In 2004, University of Pittsburgh neuroscientists conducted a cleverly designed study that reinforced the notion the brain can generate pain in the absence of local nociceptive input. Stuart W. Derbyshire, PhD, and colleagues hypnotized eight experimental volunteers and tracked brain wave activity:

  • While the subject received a painful thermal stimulus.
  • While they believed they were receiving a painful thermal stimulus but were not.
  • While they were aware they were not receiving painful stimuli.

Brain wave activity in hypnotized subjects who believed they were receiving a painful stimulus produced an almost identical pattern of symptoms and brain activation as pain in the group receiving the real thermal insult. There was notable activity in the thalamus (the great sensory integrator) and prefrontal and parietal cortexes.

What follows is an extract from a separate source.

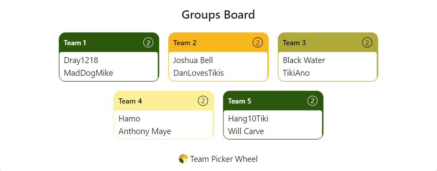Click the Team 4 member count badge
This screenshot has width=437, height=171.
(203, 101)
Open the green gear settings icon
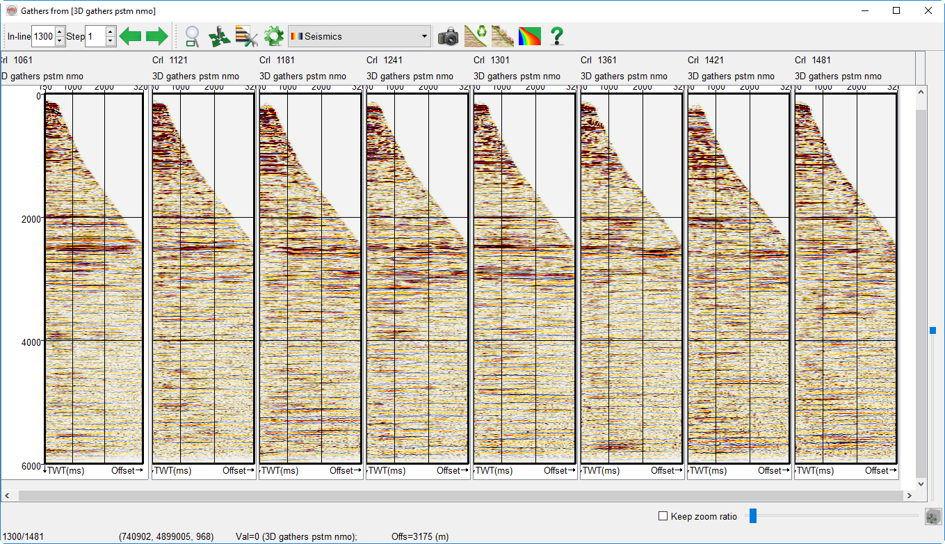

“These finding compare well with the activation patterns during pain from nociceptive sources and provide the direct experimental evidence linking specific neural activity with the immediate generation of pain experience.”, researches wrote.

This fascinating study provides strong support for the idea that the brain can be a pain generator in the absence of any actual noxious input. The significance of this study is profound for pain management therapists since many functional disorders commonly seen in clinical settings such as fibromyalgia, chronic headaches, and some low back and neck pain cases, may actually have roots based on the mechanism described by Derbyshire.

Today’s new brain imaging technology is providing to be an extremely effective and objective way to explore people’s own reported experience of pain. The fact that hypnosis was able to induce a painful experience in the absence of an actual external stimulus suggests there is a neural network for pain–in other words, some pain could really be in the brain.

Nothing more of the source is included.